Sporting director Michael Zorc was understandably pleased to announce that BVB “have been able to sign up this versatile attacking player for next season on a free transfer” – doubtless all the more so given that Sunderland had only last summer rejected a hefty bid from an unnamed Bundesliga club for the 22-year-old South Korea international.

Sudden impact at Augsburg


Securing his services will go some way towards plugging the gap left by star striker Robert Lewandowski's end-of-season departure for FC Bayern München. For Ji meanwhile, the prospect of earning his corn in the Bundesliga with the 2013 UEFA Champions League finalists amounts to a sea change in his personal fortunes after a sobering two-and-a-half years on the books at the north-eastern English club.

First up, however, is another half-season stint in provincial Bavarian Swabia, mirroring the pattern of the 2012/13 campaign, albeit under radically different circumstances. This time last year, Augsburg were preparing for the league restart joint-bottom of the table on nine points, ten shy of the non-relegation zone and with a single win to their name. But come the end of the season, Markus Weinzierl's men were sitting safely in 15th place on 33 points, on the back of a tremendous run down the home straight.

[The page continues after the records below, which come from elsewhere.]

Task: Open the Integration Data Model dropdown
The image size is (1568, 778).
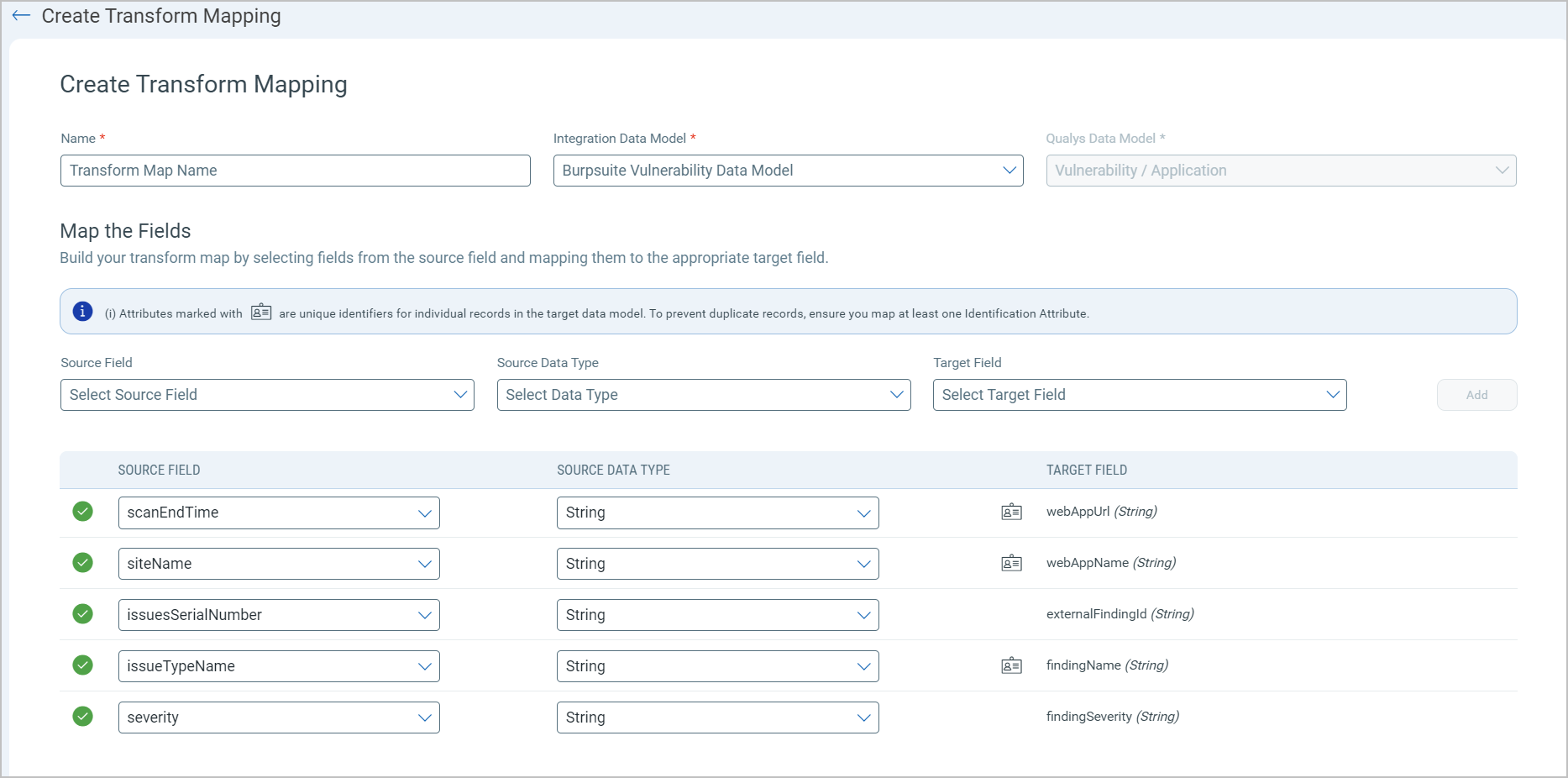Action: (787, 171)
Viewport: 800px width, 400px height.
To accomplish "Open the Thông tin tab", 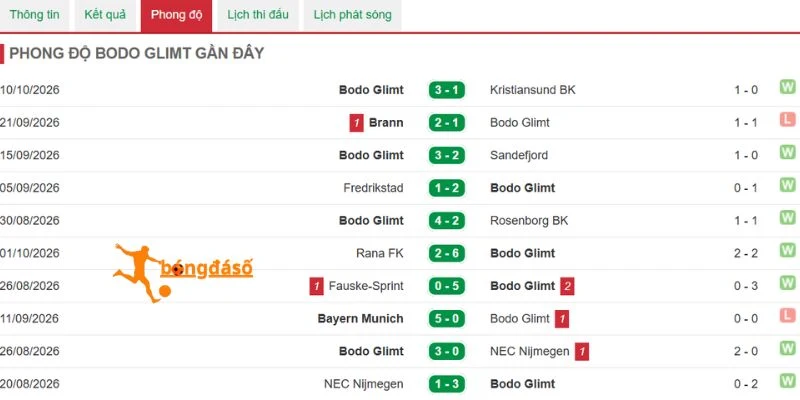I will 34,15.
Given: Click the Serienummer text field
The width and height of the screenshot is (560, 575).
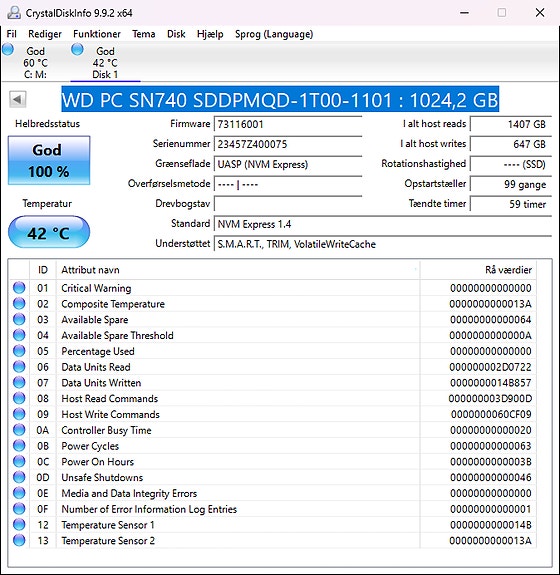Looking at the screenshot, I should click(x=288, y=144).
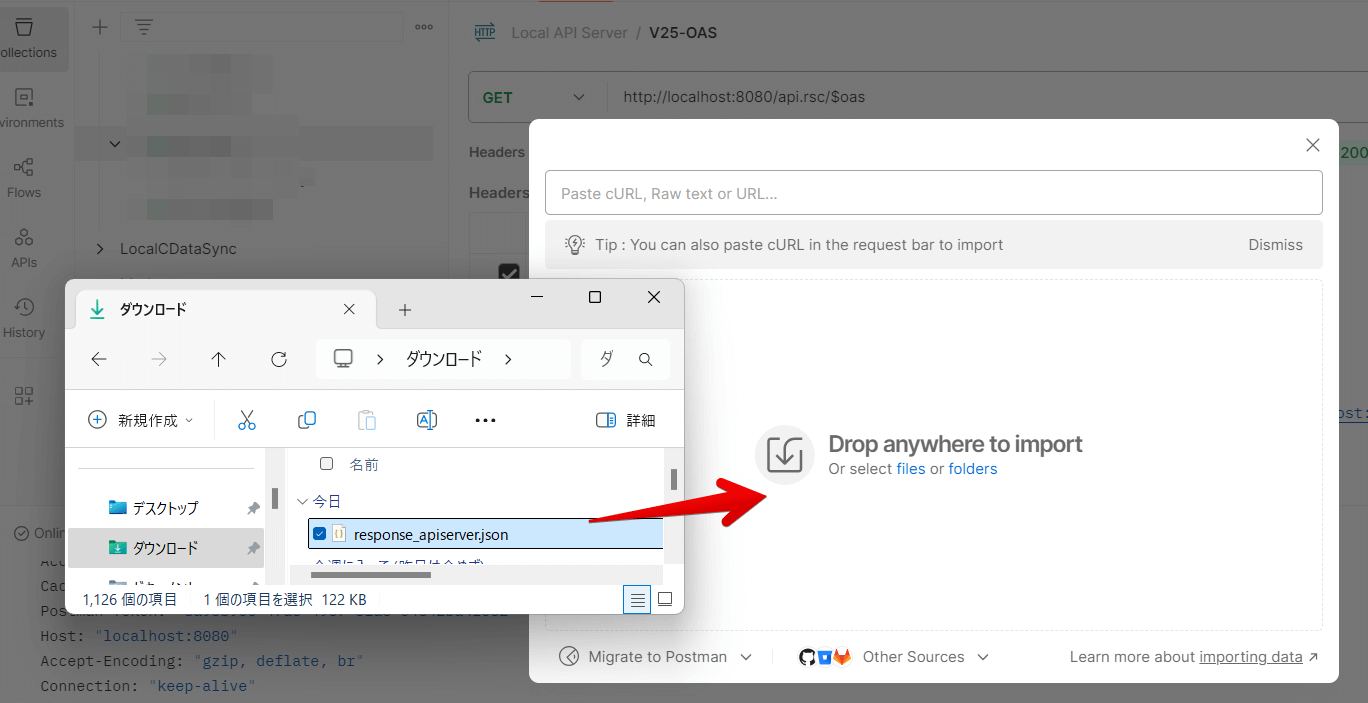This screenshot has width=1368, height=703.
Task: Open the 新規作成 menu in Explorer
Action: click(140, 420)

Ji, signed on loan during the winter break and given the regular starting berth denied him at Sunderland, had chipped in with five goals and a generally revitalising effect on a previously toothless Augsburg attack. For the rangy, two-footed and technically adept striker, it was a welcome return to the sort of form that had convinced Sunderland's then-manager Steve Bruce to snap him up from Chunnam Dragons as a relatively raw 20-year-old prospect in the summer of 2011.

Meteoric rise


Not that Ji was a complete newcomer to the English game even then, having spent 2007/08 in the youth ranks at Reading FC as part of a Korean FA initiative. It was back at school in the southern city of Gwangyang, however, that his playing career really began to take off. Gwangyang Jecheol High supplies the U-18 team for Korean top-flight perennials Jeonnam (formerly Chunnam) Dragons and is widely regarded as offering one of the best programmes in the country for aspiring professional footballers.

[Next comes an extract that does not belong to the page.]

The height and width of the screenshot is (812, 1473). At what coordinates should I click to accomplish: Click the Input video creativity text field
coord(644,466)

Ji, who grew up on the small island of Chuja and started playing football at ten for the school team on nearby and much larger Jeju Island, swiftly progressed through the youth ranks on the mainland and made his competitive debut for Chunnam in February 2010. The 18-year-old's first professional goal followed a month later and at the end of the same year he took his senior international bow in a friendly against Syria, marking the occasion with the only goal of the game.

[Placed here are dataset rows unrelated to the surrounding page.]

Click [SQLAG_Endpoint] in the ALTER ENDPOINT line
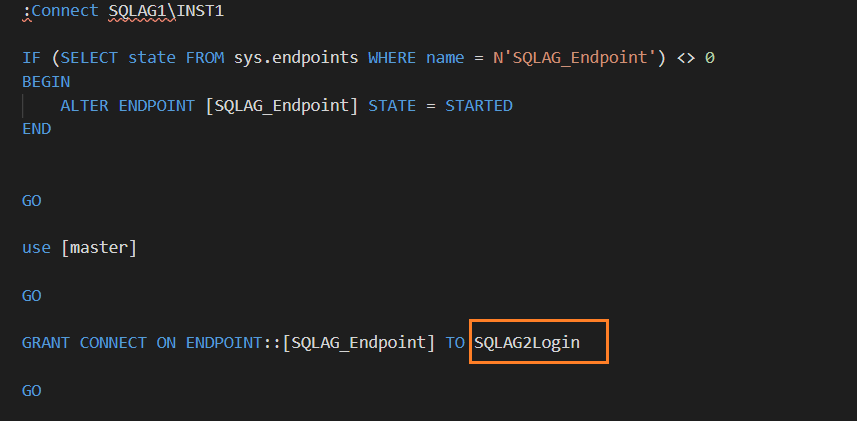 click(281, 105)
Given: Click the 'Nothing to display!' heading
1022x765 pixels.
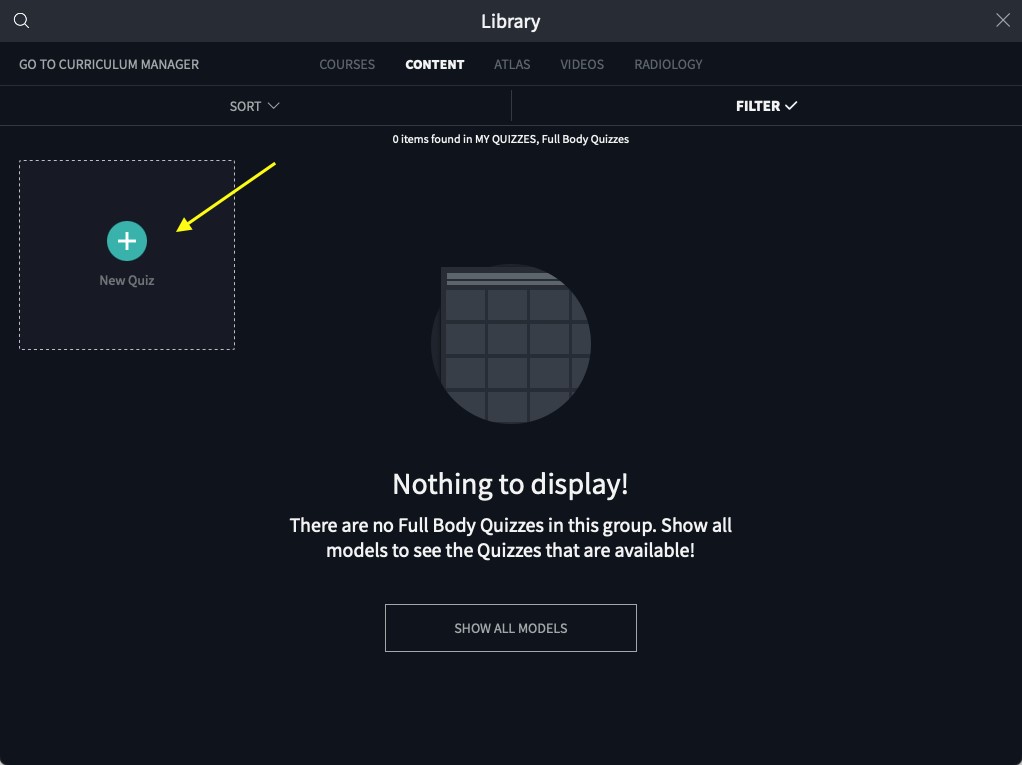Looking at the screenshot, I should point(510,484).
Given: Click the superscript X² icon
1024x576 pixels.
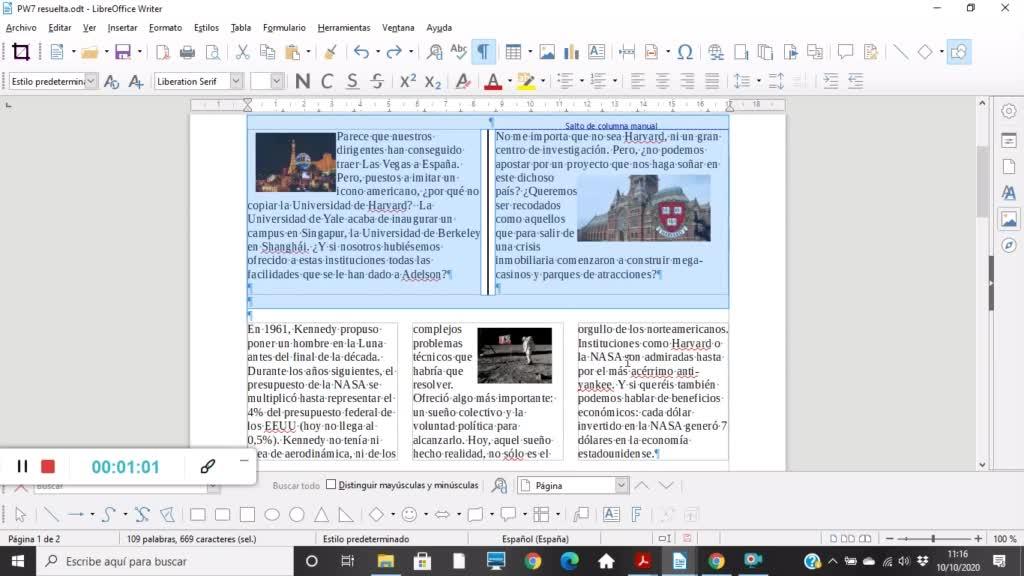Looking at the screenshot, I should (408, 81).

The following month, Ji hit the net four times to help South Korea to a third-place finish at the 2011 AFC Asian Cup in Qatar and that summer, Sunderland came calling. His stint on Wearside was to prove frustrating for player and club alike, amounting to the sum total of 24 Premier League outings, only four of them from the start. A last-gasp winner at home to Manchester City on New Year's Day 2012 provided a rare highlight and twelve months later Sunderland, Augsburg and the player himself agreed terms on the temporary deal that was to eventually open up a whole new horizon.

"More playing time"


Another less than satisfying half-season on the fringes of the Premier League action had to be negotiated before he found his way back to the Fuggerstadt, but that is all water under the bridge now for Ji. “I wanted to move this winter to get more playing time and keep myself in contention for a ticket to the World Cup in Brazil,” he told the FC Augsburg website; “I had a great time here last season, so coming back was an easy decision.”

In stark contrast to the first time around, he joins a club riding a wave of success they could scarcely have foreseen themselves, sitting pretty in eighth place on a healthy 24 points. Consolidating that position and reaffirming his own ability to produce the goods in another of the world's top leagues are the initial targets.

Beyond that, there is the global football extravaganza in Brazil to look forward to this summer – and then a fresh start at one of the Bundesliga's, and Europe's, most dynamic and exciting clubs, to the backdrop of the biggest average crowds in the world game. For Dong-Won Ji, it looks like the only way from here is up.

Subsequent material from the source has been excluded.